Directed evolution is a robust and powerful tool for engineering new and/or improved functions in biomolecules for therapeutic and industrial applications, as well as to uncover fundamental insights into protein behaviour. It works by exploiting the principles of natural evolution and accelerating it through multiple rounds of gene diversification and selection. In order to evolve the desired property, an appropriate assay for the property of interest must be chosen. However, improving proteins often proves challenging as most mutations are destabilising.

An in vivo TriPartite β-Lactamase Assay (TPBLA) has been shown to rapidly and easily identify misfolded, unstable or aggregation-prone sequences without the need for protein purification. Furthermore, TPBLA has successfully been utilised as a directed evolution screen to evolve thermodynamic stability and aggregation-resistance in a protein of interest. However, the methodology was limited in throughput, and due to the use of first-generation sequencing techniques identification of improved variants was laborious and high-cost. Chapter 3 in this thesis develops a new methodology for combining TPBLA with next-generation sequencing to enable high-throughput identification of hotspot regions and improved variants. This new approach has the potential to assess hundreds to thousands of variants in a single experiment and give a more comprehensive and extensive overview of a proteins' fitness landscape. In Chapter 4, this new high-throughput methodology is applied to biopharmaceutically-relevant targets to improve their aggregation behaviour. Furthermore, the ability of TPBLA to screen and rank a panel of clinically-relevant antibody therapeutics based on their developability is assessed. This demonstrated the potential of TPBLA for identifying poorly developable candidates, as well as potential late-stage clinical failures early in development prior to protein purification.

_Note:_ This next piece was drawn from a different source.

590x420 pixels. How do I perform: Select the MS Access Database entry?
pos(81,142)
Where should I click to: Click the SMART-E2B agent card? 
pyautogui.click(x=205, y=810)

A common challenge for directed evolution studies is that often there is a trade-off between particular properties, such as stability and function, and by selecting for one you can negatively impact the other. Therefore, in the absence of a selection for function, evolving biopharmaceutical test proteins using TPBLA to improve their aggregation resistance could result in evolved variants that no longer bind to their target. Therefore, the work in Chapter 5 develops a novel assay, Solubility ‘n’ Affinity Coselection (SnAC), which introduces a selection for binding into TPBLA evolution experiments to enable evolution of biologics for both stability and function.

Overall, the work presented in this thesis details a novel and powerful approach for the analysis and directed evolution of stability and binding in biopharmaceutically-relevant proteins.